Last month Crumbs Bake Shop, a New York-based bakery with 48 stores in 10 cities throughout the nation closed down. This is a substantial fall from better times in 2011 when it went public. In 2013, it lost $18.2 million and was delisted from NASDAQ.

So what why did this happen? May things most likely.

It could have expanded too quickly. It was founded in 2003 but already had over 40 locations by 2013. Although it was publicly traded, it might have not been able to raise enough capital through its offering to finance the rapid expansion.

Also, maybe the cupcake fad had passed: A decade before people wanted Cinnabons. Then Sex and the City made them hip. Maybe now that Sex and the City is over they want cronuts or beignets or pazookies.

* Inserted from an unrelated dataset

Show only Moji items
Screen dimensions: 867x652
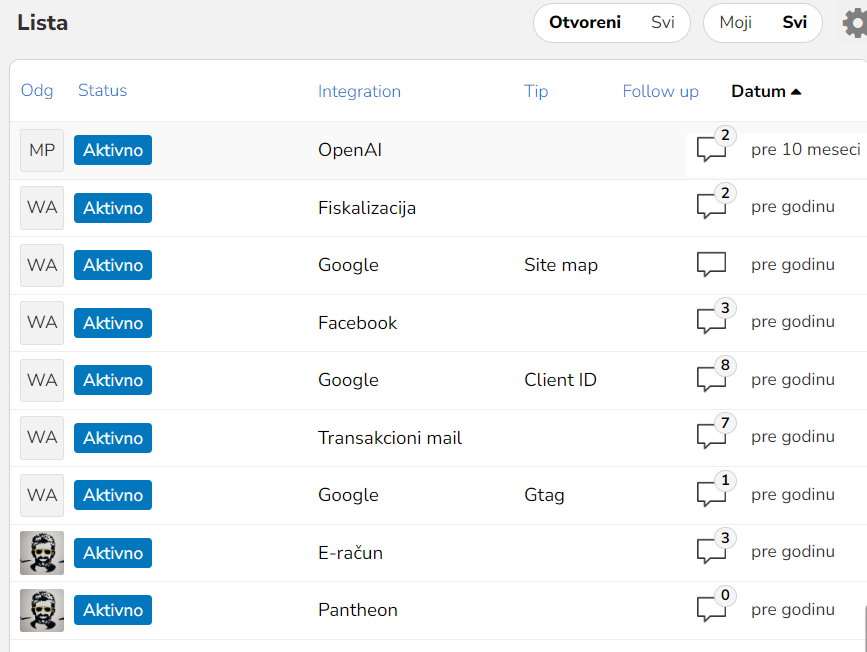pyautogui.click(x=736, y=23)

Maybe the cupcakes were too big: According to an NPR story, an average Crumbs cupcake was 780 calories and had 36 grams of fat. A Hostess cupcake has 181 calories and 6 grams of fat. In today’s gluten-free, non-GMO, all-natural market, even an indulgence might have lower limits.

Crumbs probably fell victim to one or all of the factors above and then some. At the end of the day, knowing the demands of the market is paramount in importance.


Shortly after Crumbs closed its shops, an announcement was made that a deal had been reached to transfer the rights to the chain to an investment group. The group stated that their intentions were to rapidly reopen stores with more diverse offerings. As part of the agreement the existing corporation filed for bankruptcy, and court approval was needed to finalize the deal.